I DUE ZAFFIRI – Un Racconto di Elsa Morante


La signora si fermò davanti alla vetrina del suo gioielliere come sull’entrata di un giardino. Su ghiaie corrusche si spiegavano ruote occhiute di pavoni; e nel mezzo della flora arabescata, fra i ben composti trionfi di frutti sfaccettati e rotondi, stavano simili a due fontane due zaffiri chiusi in cerchi di platino. ‘apparizione di questi orecchini svegliò nella gola di lei quel tremolo che precede il canto pieno e il volo. Ansiosa ella spiccò il volo, ed entrò.
Dentro quella bottega, tutti amavano la signora; la festeggiavano, la coccolavano, vagheggiando sempre nuovi addobbi e ghirlande per la sua bellezza. Quest’acconciatura di perle sembra nata apposta per voi, signora, sospirava la commessa. E il commesso: quand’è arrivata la minuscola ‘Chimera d’oro’, può testimoniarlo il cavaliere se tutti non abbiamo gridato che bisognava subito appuntarla sull’abito nero della signora.
Ma la signora accennò col dito ai due zaffiri della vetrina. Rimirandoli adesso, vicini e già suoi, ascoltò distratta il gioielliere che diceva una cifra e per un momento fu esitante fra il sì e il no; ma subito si scosse la testa dicendo: Perché no? E comperò gli zaffiri. I quali, chiusi dentro la sua borsetta, facevano andare la signora più leggera ed estatica, quasi fossero ali.
Dopo una spesa simile, ella mormorò a se stessa, voglio fare economia. E a tale scopo, invece di chiamare un’automobile pubblica, prese il tramvai. Davanti a lei sedettero due popolane di cui l’una, bellissima, teneva sulle ginocchia un bambino di forse due anni. Questo putto aveva la stessa bellezza della madre, mansueta, pallida e regale; senonché, mentre gli occhi della madre erano neri, quelli del figlio erano celesti; e il loro colore gentile ed acquatico appariva stranamente intorbidato.

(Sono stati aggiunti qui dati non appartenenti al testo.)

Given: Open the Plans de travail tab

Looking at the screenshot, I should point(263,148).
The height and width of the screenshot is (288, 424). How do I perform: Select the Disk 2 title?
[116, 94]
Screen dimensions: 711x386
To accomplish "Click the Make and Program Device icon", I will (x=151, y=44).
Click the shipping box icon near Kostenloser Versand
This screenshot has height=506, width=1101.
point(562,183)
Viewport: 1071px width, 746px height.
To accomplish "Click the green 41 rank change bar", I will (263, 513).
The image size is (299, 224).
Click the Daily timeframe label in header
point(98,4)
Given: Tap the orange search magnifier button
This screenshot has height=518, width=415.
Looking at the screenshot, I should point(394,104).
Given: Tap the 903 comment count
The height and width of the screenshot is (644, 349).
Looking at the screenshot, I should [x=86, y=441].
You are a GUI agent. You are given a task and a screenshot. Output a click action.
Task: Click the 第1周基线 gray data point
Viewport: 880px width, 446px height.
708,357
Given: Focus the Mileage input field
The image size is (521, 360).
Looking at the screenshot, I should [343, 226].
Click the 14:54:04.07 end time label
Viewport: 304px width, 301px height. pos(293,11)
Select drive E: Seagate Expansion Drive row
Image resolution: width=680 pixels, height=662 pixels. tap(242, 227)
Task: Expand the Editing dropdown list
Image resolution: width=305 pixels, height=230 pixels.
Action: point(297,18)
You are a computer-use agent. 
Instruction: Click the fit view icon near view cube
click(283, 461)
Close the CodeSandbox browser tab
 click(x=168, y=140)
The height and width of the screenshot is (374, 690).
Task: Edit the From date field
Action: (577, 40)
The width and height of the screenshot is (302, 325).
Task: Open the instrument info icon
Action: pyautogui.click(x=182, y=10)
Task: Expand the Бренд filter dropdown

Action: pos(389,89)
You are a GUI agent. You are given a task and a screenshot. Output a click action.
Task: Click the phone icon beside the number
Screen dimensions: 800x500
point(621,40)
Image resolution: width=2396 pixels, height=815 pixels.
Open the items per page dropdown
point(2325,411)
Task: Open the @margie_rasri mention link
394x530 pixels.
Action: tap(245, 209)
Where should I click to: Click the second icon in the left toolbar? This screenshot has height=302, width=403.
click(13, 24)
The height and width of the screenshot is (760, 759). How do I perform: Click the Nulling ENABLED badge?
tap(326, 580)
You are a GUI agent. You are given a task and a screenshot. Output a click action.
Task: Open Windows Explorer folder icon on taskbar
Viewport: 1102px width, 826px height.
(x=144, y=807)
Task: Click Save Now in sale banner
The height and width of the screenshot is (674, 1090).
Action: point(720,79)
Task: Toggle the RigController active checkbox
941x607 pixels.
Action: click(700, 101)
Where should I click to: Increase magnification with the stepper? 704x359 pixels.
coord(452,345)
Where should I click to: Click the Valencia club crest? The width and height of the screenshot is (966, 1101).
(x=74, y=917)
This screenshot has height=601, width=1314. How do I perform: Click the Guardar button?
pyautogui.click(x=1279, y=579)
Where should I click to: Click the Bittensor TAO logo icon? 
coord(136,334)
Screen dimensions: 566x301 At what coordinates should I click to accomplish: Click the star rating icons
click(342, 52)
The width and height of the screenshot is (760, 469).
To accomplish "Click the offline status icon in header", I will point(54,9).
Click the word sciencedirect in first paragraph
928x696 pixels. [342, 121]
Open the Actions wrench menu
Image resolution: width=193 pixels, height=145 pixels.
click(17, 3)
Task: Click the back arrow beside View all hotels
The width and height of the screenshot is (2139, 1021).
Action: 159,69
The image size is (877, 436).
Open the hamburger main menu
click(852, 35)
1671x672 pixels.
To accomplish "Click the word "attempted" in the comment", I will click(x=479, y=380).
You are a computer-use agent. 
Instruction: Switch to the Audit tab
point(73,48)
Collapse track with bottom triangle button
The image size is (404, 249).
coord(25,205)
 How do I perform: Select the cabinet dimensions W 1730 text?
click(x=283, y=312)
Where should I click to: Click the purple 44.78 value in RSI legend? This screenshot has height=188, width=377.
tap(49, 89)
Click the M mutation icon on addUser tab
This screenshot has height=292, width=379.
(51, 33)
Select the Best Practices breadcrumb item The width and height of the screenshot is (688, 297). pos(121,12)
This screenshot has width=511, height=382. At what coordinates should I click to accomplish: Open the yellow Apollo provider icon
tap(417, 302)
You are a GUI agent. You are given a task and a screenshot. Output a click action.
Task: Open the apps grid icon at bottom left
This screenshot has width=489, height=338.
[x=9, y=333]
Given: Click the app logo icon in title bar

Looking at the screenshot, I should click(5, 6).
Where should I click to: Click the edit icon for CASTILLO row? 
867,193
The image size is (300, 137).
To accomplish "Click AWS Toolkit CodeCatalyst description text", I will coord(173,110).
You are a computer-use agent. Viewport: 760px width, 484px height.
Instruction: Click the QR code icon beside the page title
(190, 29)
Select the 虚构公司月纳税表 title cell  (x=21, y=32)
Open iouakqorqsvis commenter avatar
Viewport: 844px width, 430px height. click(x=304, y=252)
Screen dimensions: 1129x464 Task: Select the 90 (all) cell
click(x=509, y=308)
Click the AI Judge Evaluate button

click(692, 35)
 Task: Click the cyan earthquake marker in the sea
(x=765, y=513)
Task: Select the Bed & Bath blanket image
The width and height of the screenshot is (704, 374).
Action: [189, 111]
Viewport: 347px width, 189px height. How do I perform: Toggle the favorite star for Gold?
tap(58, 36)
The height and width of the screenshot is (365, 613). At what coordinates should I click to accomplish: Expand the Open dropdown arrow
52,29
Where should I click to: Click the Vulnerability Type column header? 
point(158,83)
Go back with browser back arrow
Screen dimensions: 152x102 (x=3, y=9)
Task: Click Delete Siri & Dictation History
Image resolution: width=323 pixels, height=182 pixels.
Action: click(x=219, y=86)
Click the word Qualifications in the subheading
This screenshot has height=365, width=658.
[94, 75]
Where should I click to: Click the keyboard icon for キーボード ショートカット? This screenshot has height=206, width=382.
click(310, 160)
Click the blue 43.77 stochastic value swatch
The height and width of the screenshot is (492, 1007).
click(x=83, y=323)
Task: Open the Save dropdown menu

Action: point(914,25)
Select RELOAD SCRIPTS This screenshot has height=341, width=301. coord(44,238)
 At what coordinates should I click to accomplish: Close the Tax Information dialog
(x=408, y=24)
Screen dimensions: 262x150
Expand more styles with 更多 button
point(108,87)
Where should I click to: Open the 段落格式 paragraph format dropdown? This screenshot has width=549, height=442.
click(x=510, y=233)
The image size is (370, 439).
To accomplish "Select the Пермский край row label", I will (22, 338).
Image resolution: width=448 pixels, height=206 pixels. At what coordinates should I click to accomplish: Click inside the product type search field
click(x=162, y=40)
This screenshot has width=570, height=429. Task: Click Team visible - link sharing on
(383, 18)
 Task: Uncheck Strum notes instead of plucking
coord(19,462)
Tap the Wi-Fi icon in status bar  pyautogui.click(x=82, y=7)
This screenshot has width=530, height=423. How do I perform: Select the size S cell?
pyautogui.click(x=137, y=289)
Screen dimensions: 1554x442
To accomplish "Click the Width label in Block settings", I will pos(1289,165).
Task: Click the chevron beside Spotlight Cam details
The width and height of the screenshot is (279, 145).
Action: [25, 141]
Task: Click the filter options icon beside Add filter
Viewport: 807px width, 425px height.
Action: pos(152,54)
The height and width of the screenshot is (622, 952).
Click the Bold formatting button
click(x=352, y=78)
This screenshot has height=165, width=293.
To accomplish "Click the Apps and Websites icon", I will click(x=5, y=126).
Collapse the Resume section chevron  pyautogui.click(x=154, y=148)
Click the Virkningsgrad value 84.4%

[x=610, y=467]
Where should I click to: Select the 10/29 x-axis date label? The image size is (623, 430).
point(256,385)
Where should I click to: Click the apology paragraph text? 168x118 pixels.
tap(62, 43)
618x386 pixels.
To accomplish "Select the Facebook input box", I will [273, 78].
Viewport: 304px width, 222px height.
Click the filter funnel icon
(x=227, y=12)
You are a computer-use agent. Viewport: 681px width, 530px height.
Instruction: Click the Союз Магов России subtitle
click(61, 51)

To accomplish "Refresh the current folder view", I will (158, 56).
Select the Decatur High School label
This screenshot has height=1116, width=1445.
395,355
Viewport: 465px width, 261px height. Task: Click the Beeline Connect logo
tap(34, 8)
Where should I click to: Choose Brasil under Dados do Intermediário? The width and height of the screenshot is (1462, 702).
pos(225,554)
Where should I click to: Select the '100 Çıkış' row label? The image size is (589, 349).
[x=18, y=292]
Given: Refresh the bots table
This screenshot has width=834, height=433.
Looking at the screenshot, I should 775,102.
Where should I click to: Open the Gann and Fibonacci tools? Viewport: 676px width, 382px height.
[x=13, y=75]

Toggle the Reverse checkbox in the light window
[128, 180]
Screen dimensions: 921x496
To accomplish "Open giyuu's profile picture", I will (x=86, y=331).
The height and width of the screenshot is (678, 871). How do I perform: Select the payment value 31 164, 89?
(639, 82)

Appunto, la madre spiegava all’altra donna di essere stata dal dottore per via di quegli occhietti; e il dottore in coscienza l’aveva avvertita che il putto adagio adagio diventava cieco. So poteva tentare un’operazione, è vero; ma costava mille lire, e dove trovare una somma simile? Rassegnate, le due popolane scossero la testa. La madre, pur sorreggendo il figlio in atteggiamento di grazia e d’indicibile maestà, torse la vista da lui verso la strada; mentre l’altra pietosamente gli accarezzava la fronte.
Le pupille semispente del bambino si erano fermate sulla signora; e questa, in un terribile batticuore, infiammato il viso, incominciò a pensare: Nella mia borsetta ci sono ancora, per l’appunto, mille lire. Non ho che da prenderle e darle a questa povera donna. L’operazione riuscirà e quegli occhi si schiariranno come i miei due zaffiri se qualcuno li avesse appannati col fiato. Niente di più semplice. Ora lo dico e lo faccio. Ma proprio mentre così pensava e, quasi quasi, già muoveva le labbra per dire: Sentite, mia cara giovane…, con una scossa la signora udì il fattorino del tranvai gridare: Piazza Rossini! Piazza Rossini! Era appunto in questa piazza che la signora abitava; in fretta, stringendo la borsetta chiusa, ella scese dal tranvai, che sferragliando se ne andò, e presto fu scomparso.
Nella sua camera, la signora poté rimirare a suo agio i due zaffiri. Simili a due iridi puerili, le loro luci brillavano senza velo e caste. Con civetteria, dinanzi allo specchio, la signora confrontò via via gli zaffiri col pallore della sua fronte, col roseo delle guance, con la sua tenera mano. Ma d’un tratto le parve che passasse nell’aria un sottile e tremulo pianto, e rabbrividì.